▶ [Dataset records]

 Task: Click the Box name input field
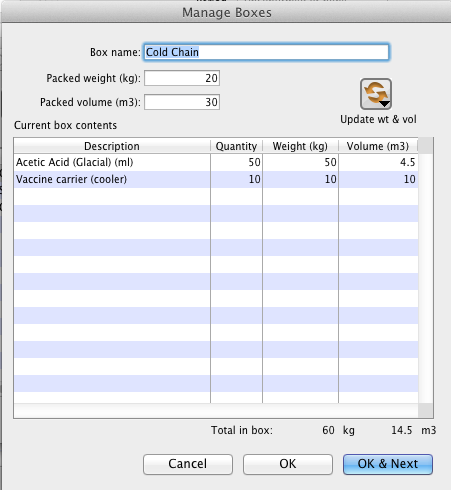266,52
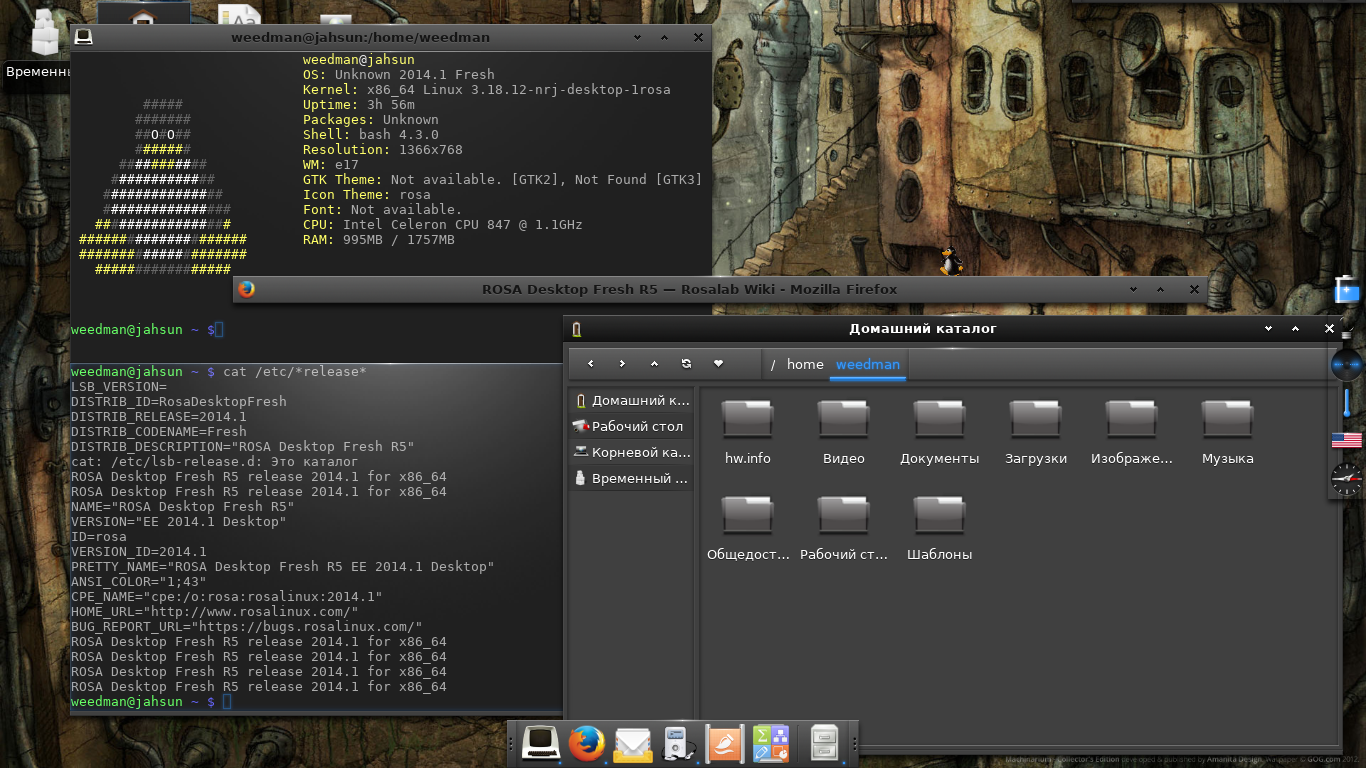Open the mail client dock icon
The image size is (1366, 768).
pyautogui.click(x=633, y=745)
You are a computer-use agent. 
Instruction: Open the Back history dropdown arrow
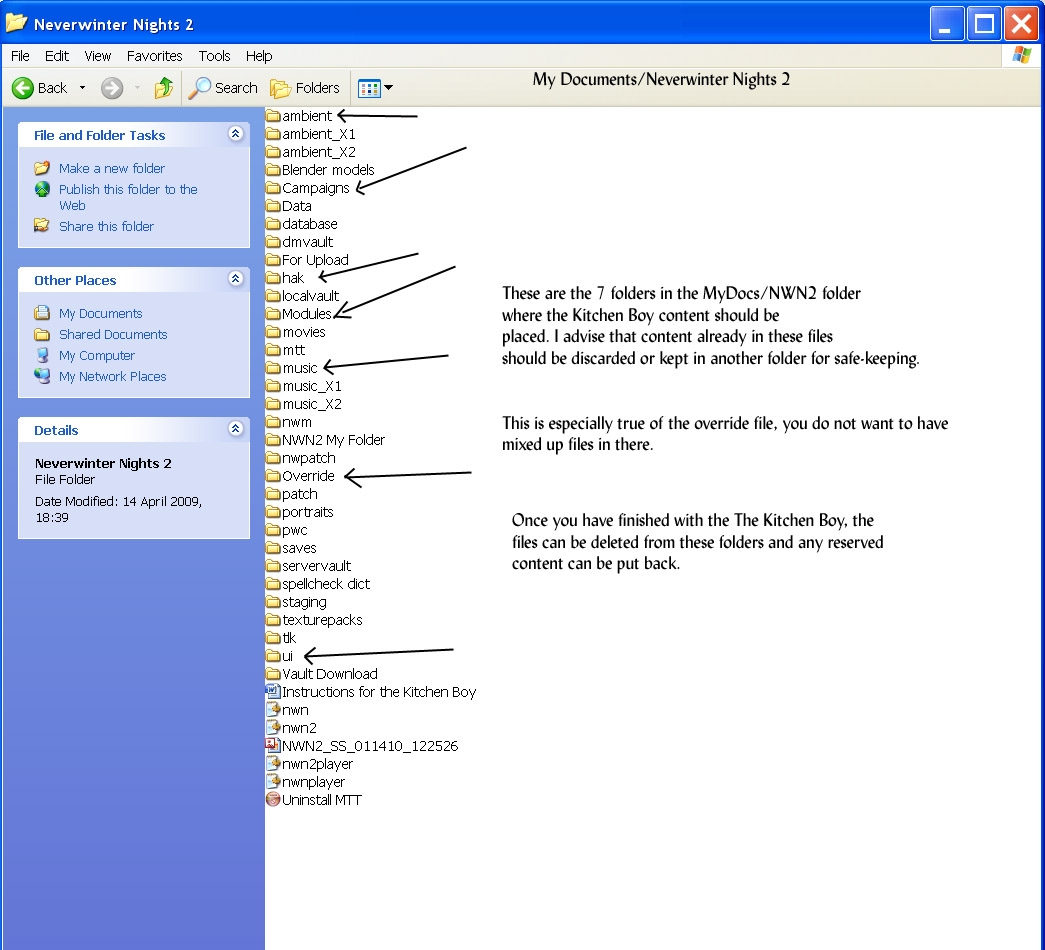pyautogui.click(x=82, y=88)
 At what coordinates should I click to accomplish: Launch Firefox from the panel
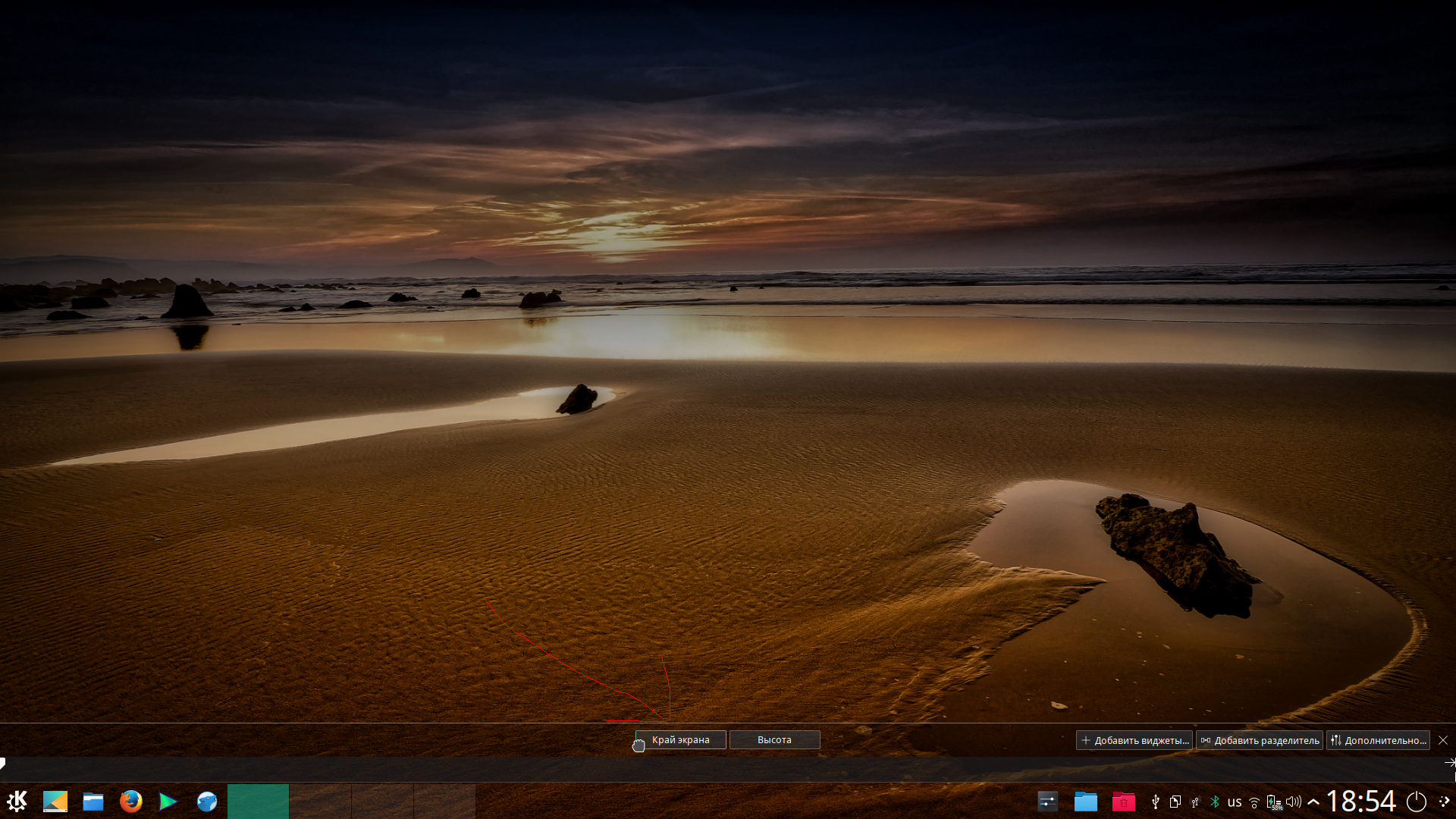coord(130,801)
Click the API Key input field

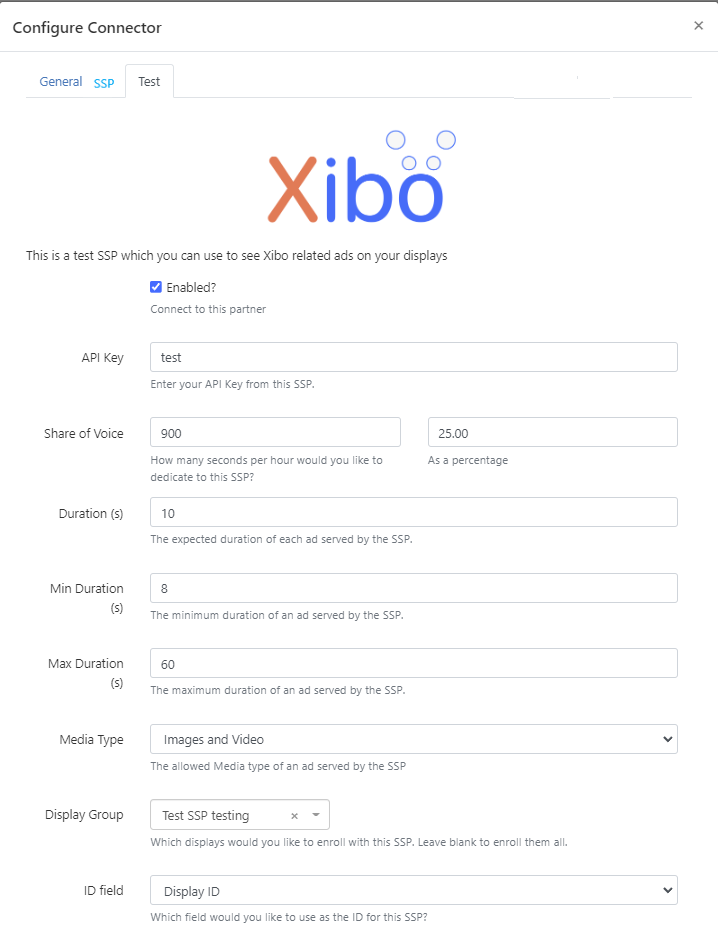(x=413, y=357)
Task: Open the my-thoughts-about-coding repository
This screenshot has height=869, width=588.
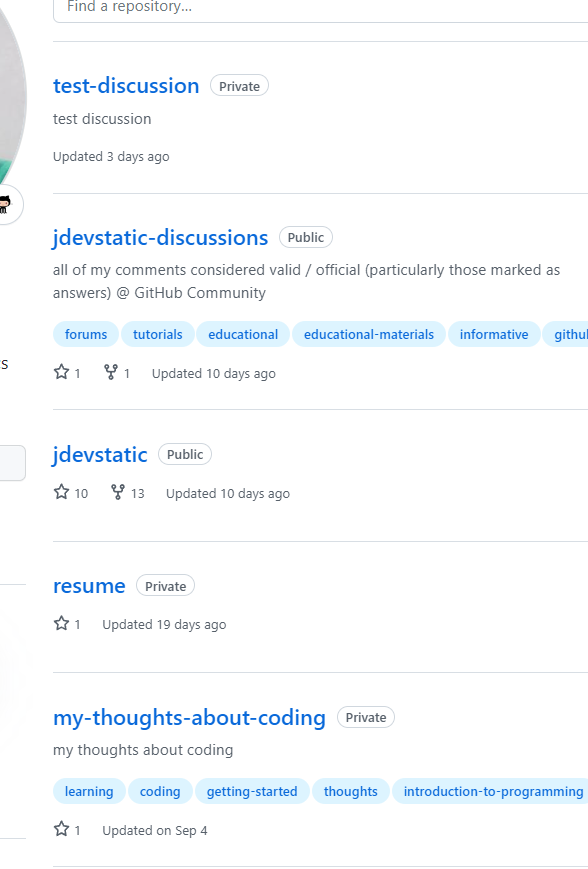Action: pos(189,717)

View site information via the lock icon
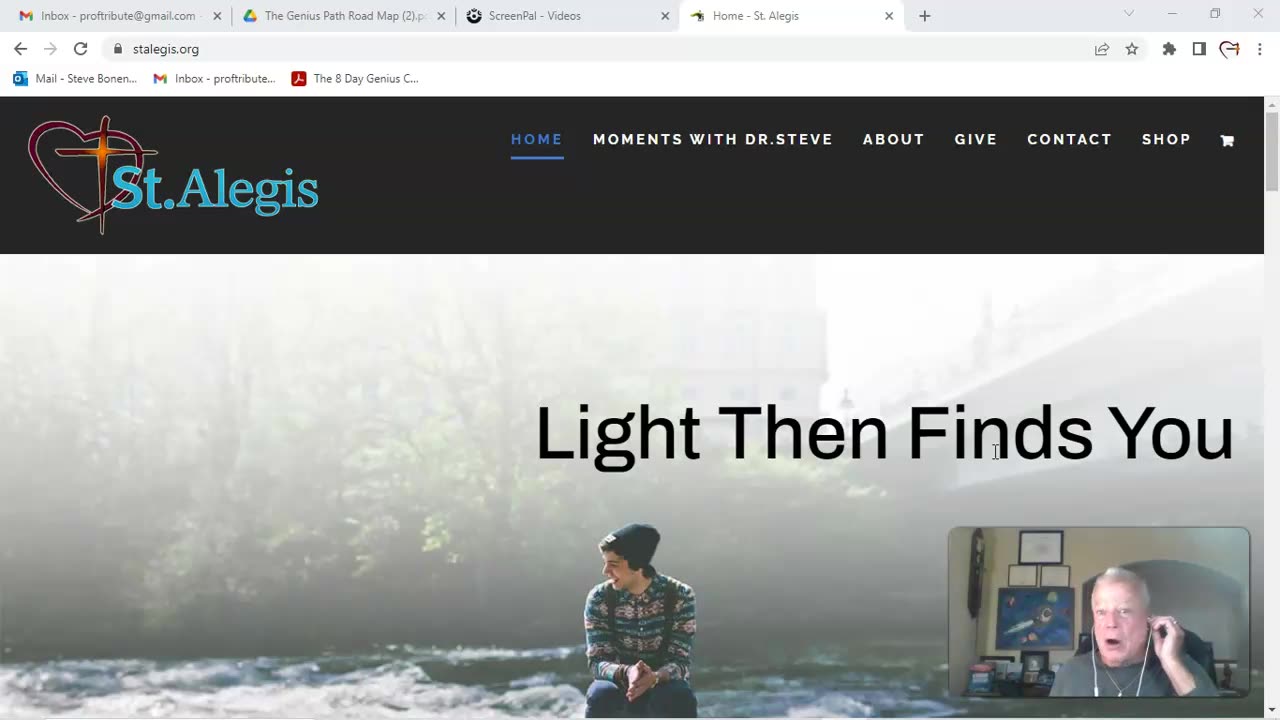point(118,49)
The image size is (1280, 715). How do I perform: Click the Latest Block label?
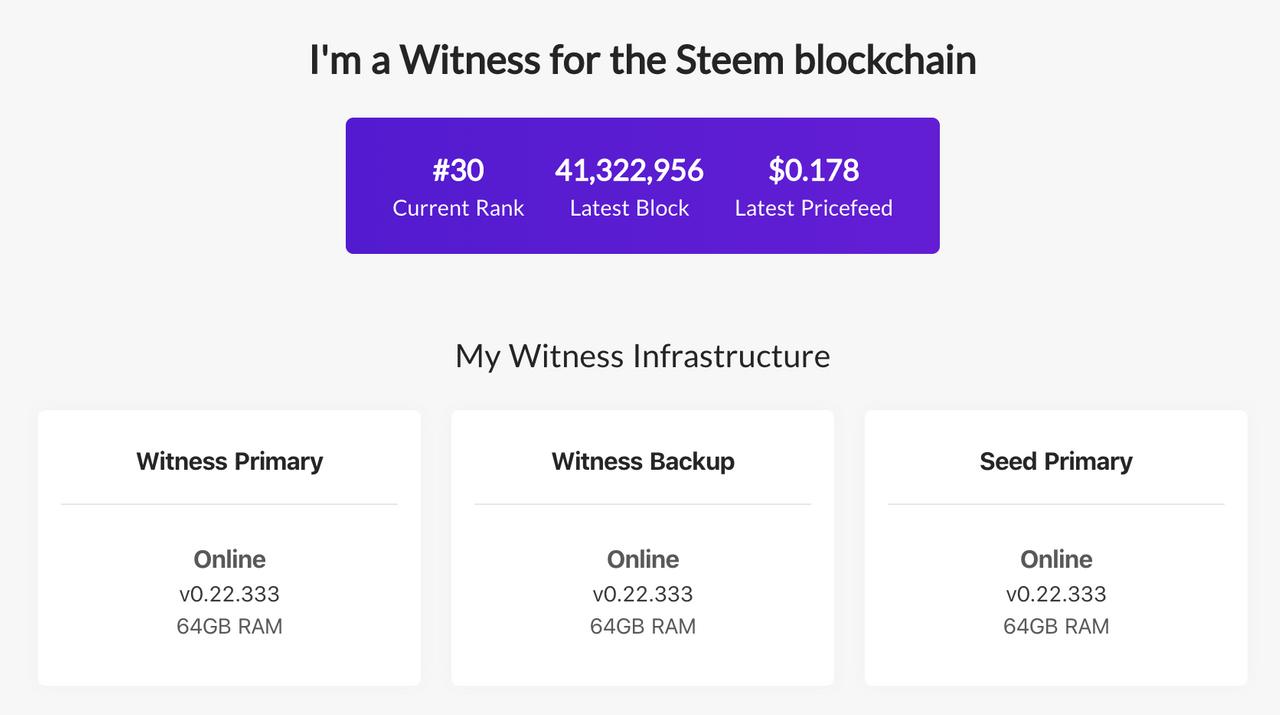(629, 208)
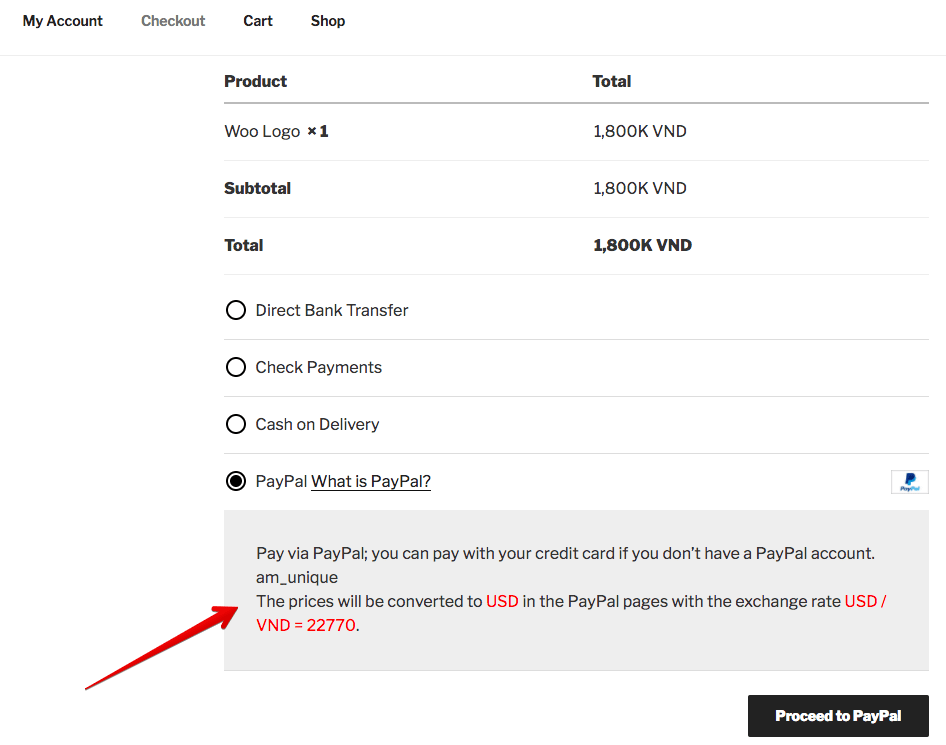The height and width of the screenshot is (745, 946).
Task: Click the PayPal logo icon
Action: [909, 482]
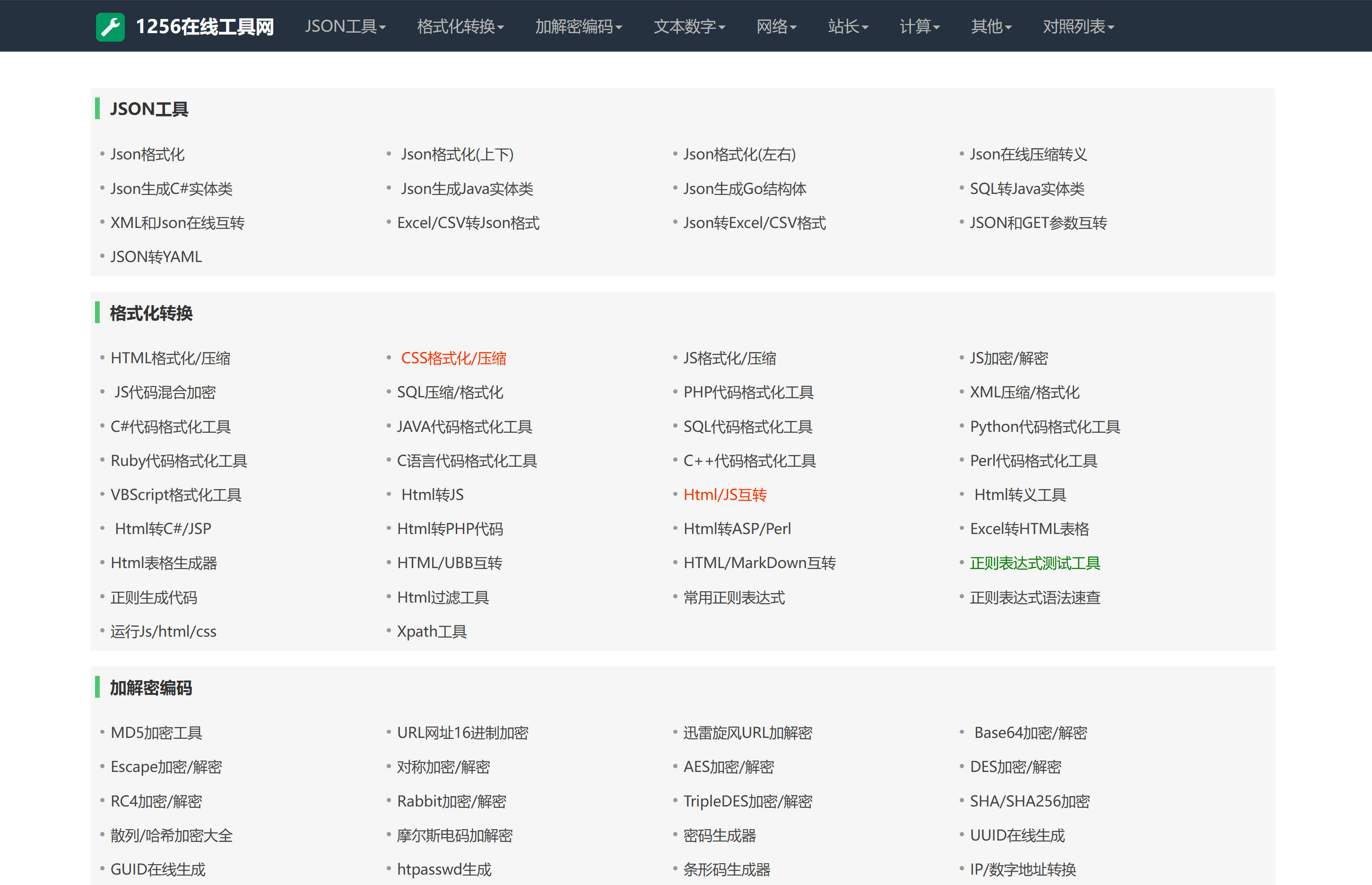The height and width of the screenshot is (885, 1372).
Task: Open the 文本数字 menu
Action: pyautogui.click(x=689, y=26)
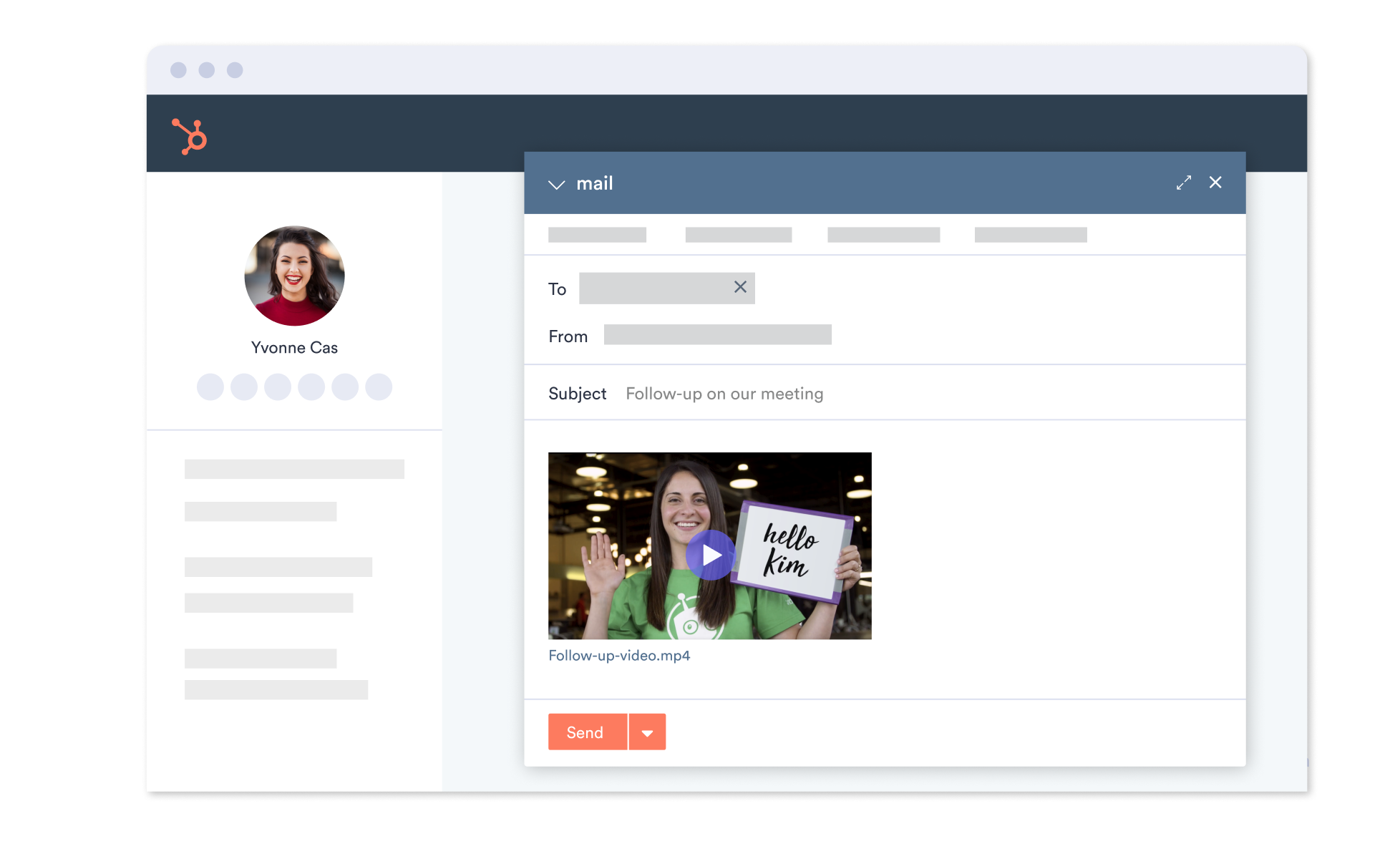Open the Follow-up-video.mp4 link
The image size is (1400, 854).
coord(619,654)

▶ [WHAT YOU HAVE TO DO] Reproduce every line of the data above verbatim, leaving out the pictures.

▶ [RESPONSE TO THIS TASK]
 Task: Click the Box name input field
266,52
Open the mail client dock icon
The image size is (1366, 768).
pyautogui.click(x=633, y=745)
You are a computer-use agent. 
Instruction: Open the Back history dropdown arrow
pyautogui.click(x=82, y=88)
 At what coordinates should I click to accomplish: Launch Firefox from the panel
coord(130,801)
Click the API Key input field

(x=413, y=357)
Task: Open the my-thoughts-about-coding repository
This screenshot has height=869, width=588.
Action: pos(189,717)

View site information via the lock icon
point(118,49)
The image size is (1280, 715). How do I perform: Click the Latest Block label?
(629, 208)
The height and width of the screenshot is (745, 946).
Task: Click the PayPal logo icon
Action: [909, 482]
The height and width of the screenshot is (885, 1372).
Task: Open the 文本数字 menu
Action: pyautogui.click(x=689, y=26)
Open the Follow-up-video.mp4 link
The image size is (1400, 854).
coord(619,654)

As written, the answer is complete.